As someone who started taking Spanish classes in 2nd grade, I have a strong fascination with hispanic culture. Combine this with my love for Halloween, and what do you get? El Día de los Muertos!
It’s actually rather arrogant to call it Mexican Halloween: though it takes place around the same time as Halloween (Nov. 2) and has to do with the dead, it has very different connotations. Day of the Dead honors friends and family who have passed while celebrating life; it does not try to augment our fear of death, but rather shows us that death is merely another part of life. This is why so many of the decorations for Day of the Dead show skeletons engaging in fun, lively activities like playing musical instruments and getting married.
Skeletons and skulls abounded, as did bright, festive colors, floral imagery, and Trees of Life, which combine the ideas of life and death by having skeletons hanging out in the branches.
The sculpture on the left also depicts the holiday’s connection between life and death with the skeleton entangled in flowers, plantlife, and creatures.
Just as Halloween is traditionally the time of year when the dead can return, so too is Day of the Dead a time when those who have passed might come back to party with the living. That’s why the altars usually include the deceased’s favorite food, because being dead probably makes you hella hungry.
The traditional flower of Day of the Dead may seem counterintuitive: the Mexican marigold. This flor de muertos is bright yellow (as you can see in the altar above), which isn’t the color you might initially associate with death. These flowers and the food are the ofrendas, or offerings, to the dead, usually lit up by candles and surrounded by personal mementos that represent the deceased.

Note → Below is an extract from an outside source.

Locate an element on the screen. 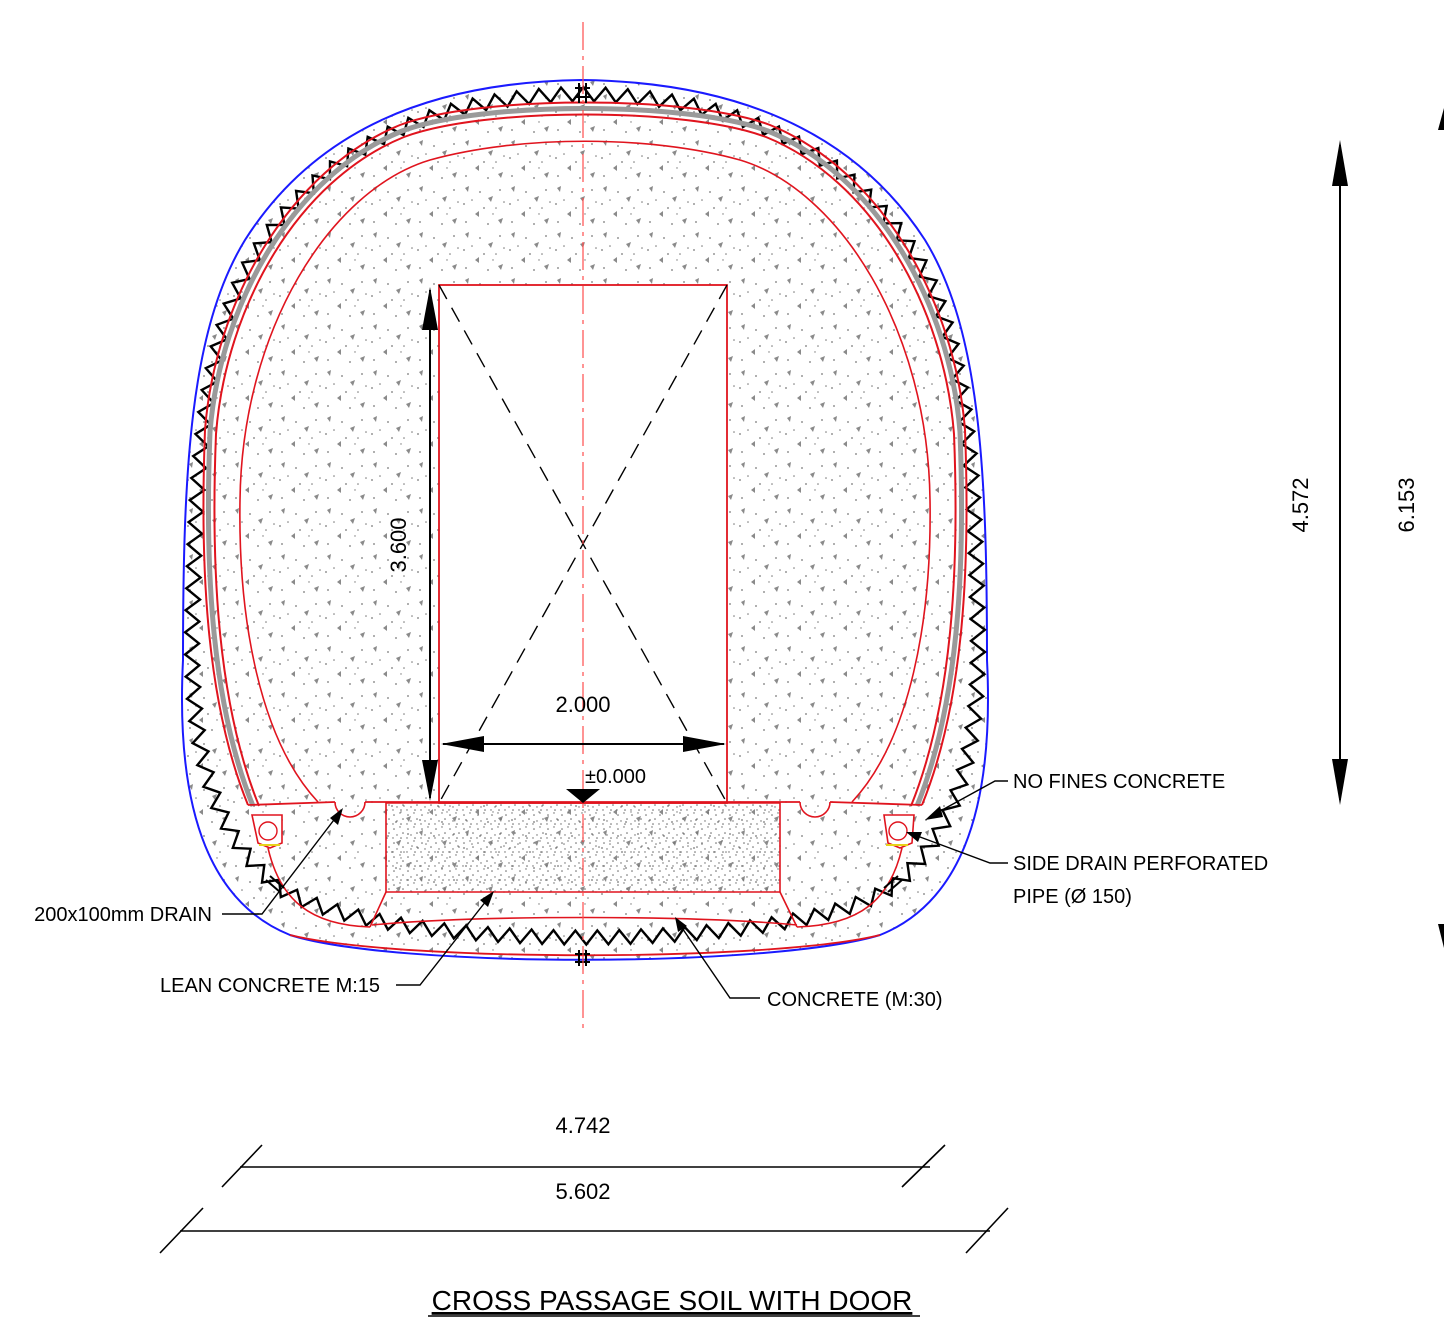 This screenshot has width=1444, height=1323. label-no-fines: NO FINES CONCRETE is located at coordinates (1119, 782).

One specific type of food that is offered to the dead or eaten by the living is the pan de muertos, or bread of the dead. After my journey to the museum, my mom and I found a bakery and bought some: it’s a soft sweet bread that is usually covered by an orangey glaze and is shaped either as bones or a bun.
This one was kind of hard and not sweet aside from the sprinkles, which was disappointing, but at least it was in a fun shape.

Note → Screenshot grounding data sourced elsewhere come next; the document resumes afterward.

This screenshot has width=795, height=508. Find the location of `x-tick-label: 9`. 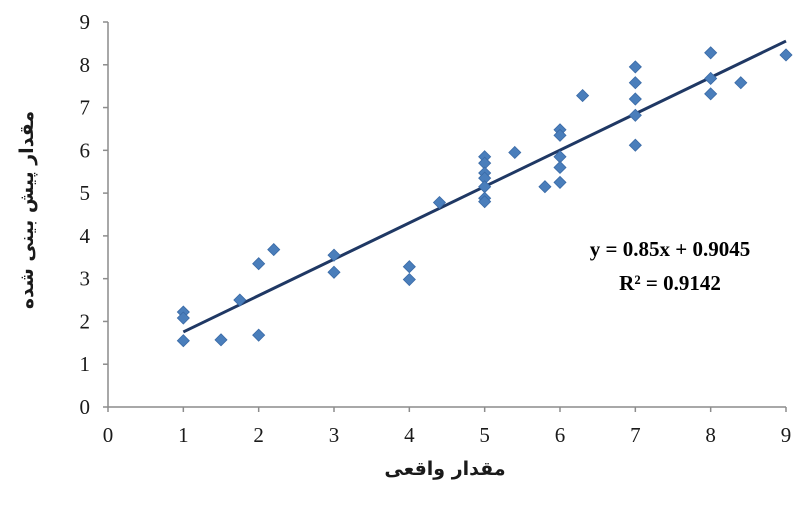

x-tick-label: 9 is located at coordinates (786, 435).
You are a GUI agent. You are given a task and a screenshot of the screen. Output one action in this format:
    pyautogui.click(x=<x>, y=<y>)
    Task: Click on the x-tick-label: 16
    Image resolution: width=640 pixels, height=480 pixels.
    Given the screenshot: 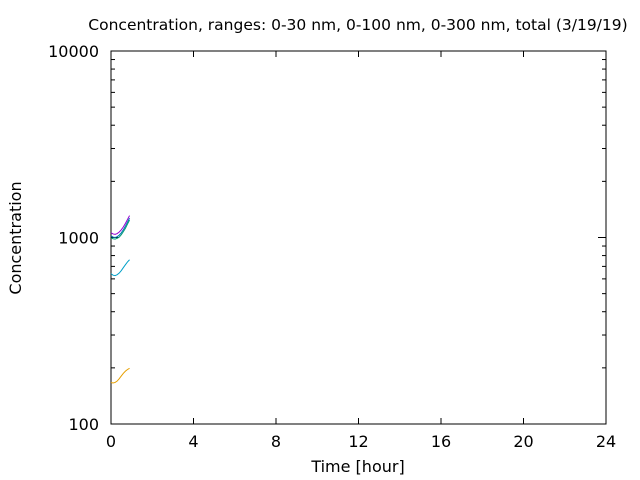 What is the action you would take?
    pyautogui.click(x=441, y=442)
    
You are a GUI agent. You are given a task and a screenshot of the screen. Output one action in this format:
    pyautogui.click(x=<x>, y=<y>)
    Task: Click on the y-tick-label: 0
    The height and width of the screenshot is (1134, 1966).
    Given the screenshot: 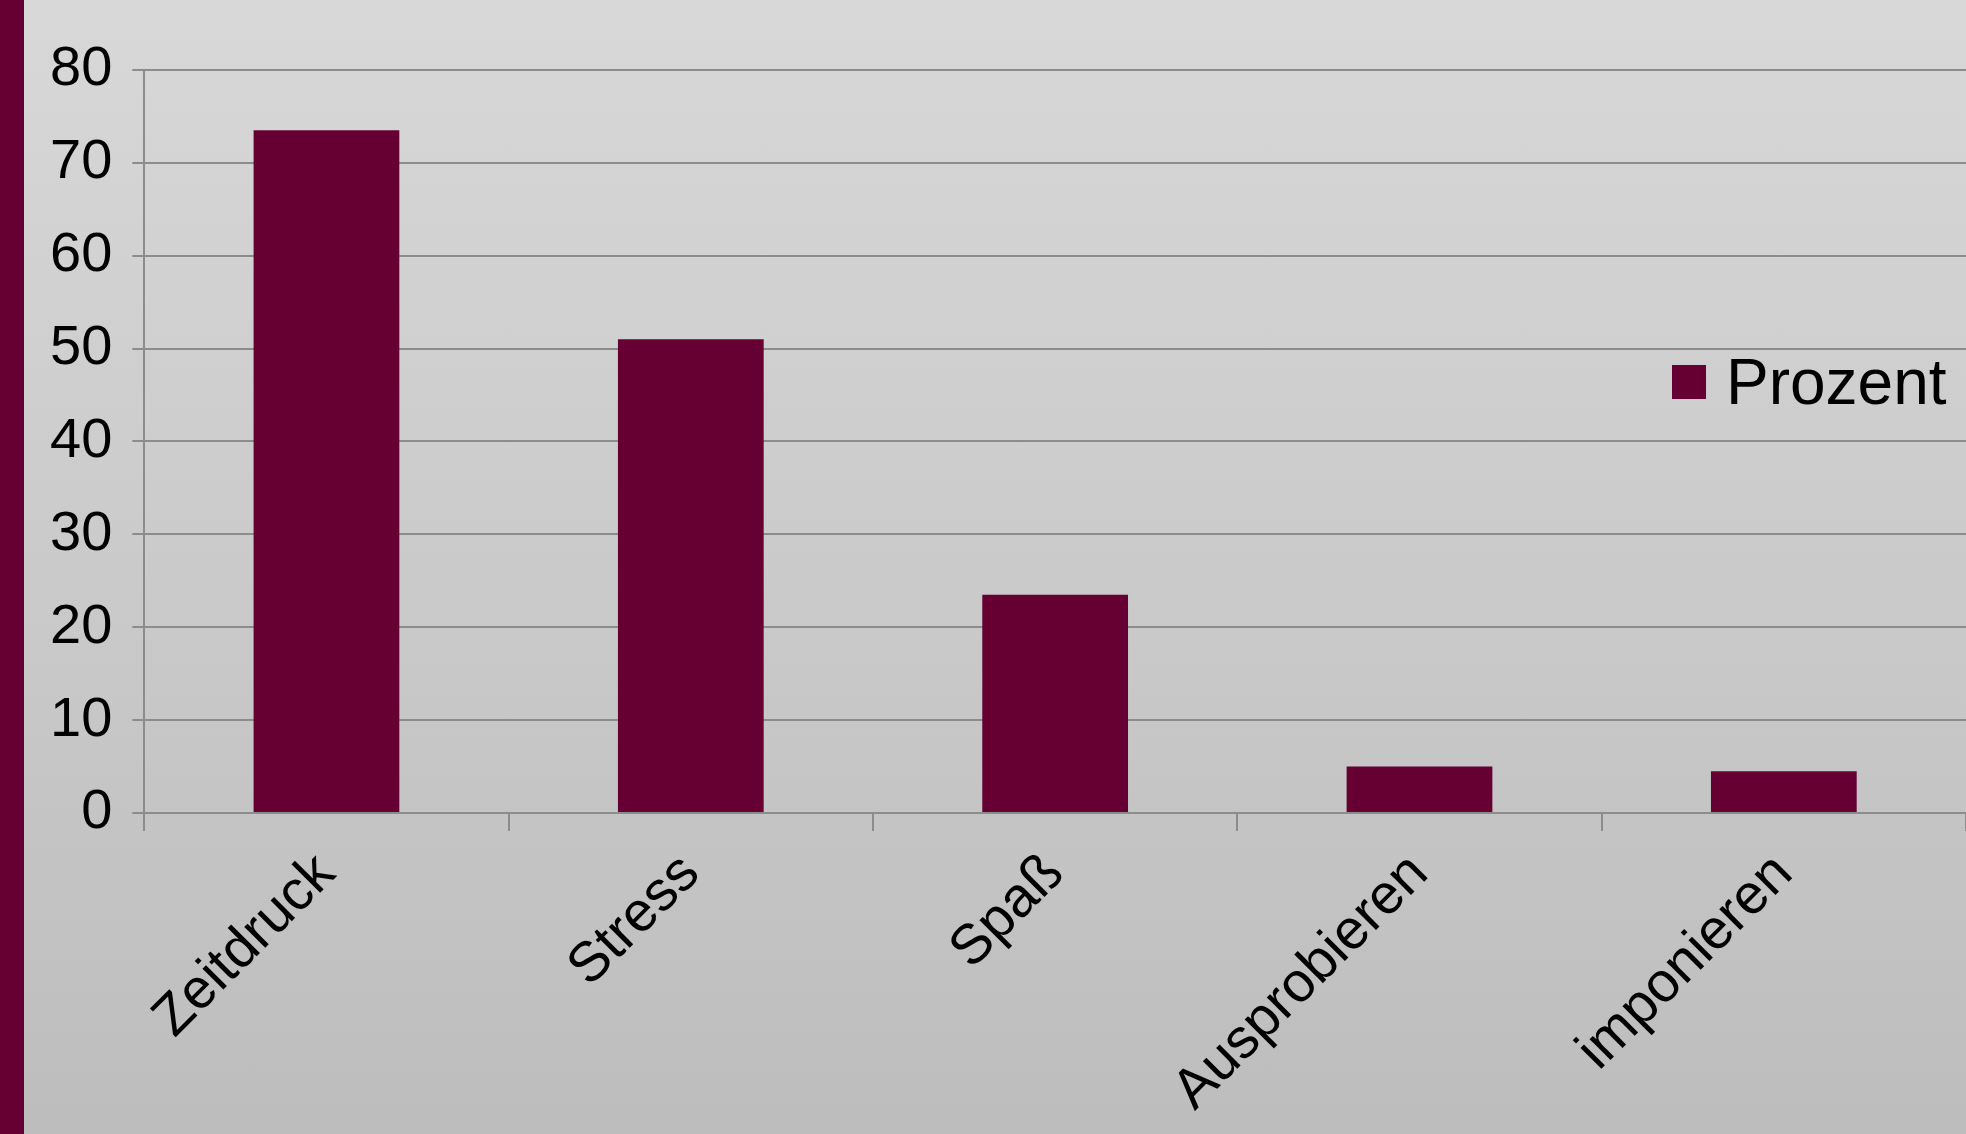 What is the action you would take?
    pyautogui.click(x=97, y=809)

Day of the Dead is certainly partial to sweet things, from the bread of the dead to what is probably the most iconic image of the holiday: sugar skulls! Traditionally, these calaveras de azúcar are made of sugar and meringue, molded into skulls, and decorated with colorful icing, sequins, tinfoil, etc. They’re edible, but I’m not sure who would want to eat a hunk of pure sugar. At the museum’s gift shop, my mom and I bought one for our house.
The calaveras also appear in non-edible form in artwork celebrating the Day of the Dead. There was a very cool calavera painting at the museum which was huge and glowed ethereally under a black light (picture below). The beauty of the sugar skull has become such a phenomenon that you can find calaveras on anything from clothing to jewelry to tattoos (often on people who aren’t even Mexican).
Even non-hispanics such as myself can enjoy el Día de los Muertos. While it has deep ties to Mexican culture, the holiday explores the universal themes of life and death and ends up being a big celebration of the former. I’m really glad I got the chance to go to the National Museum of Mexican Art and get a little taste of how other cultures celebrate the coming of All Souls’ Day on November 2nd.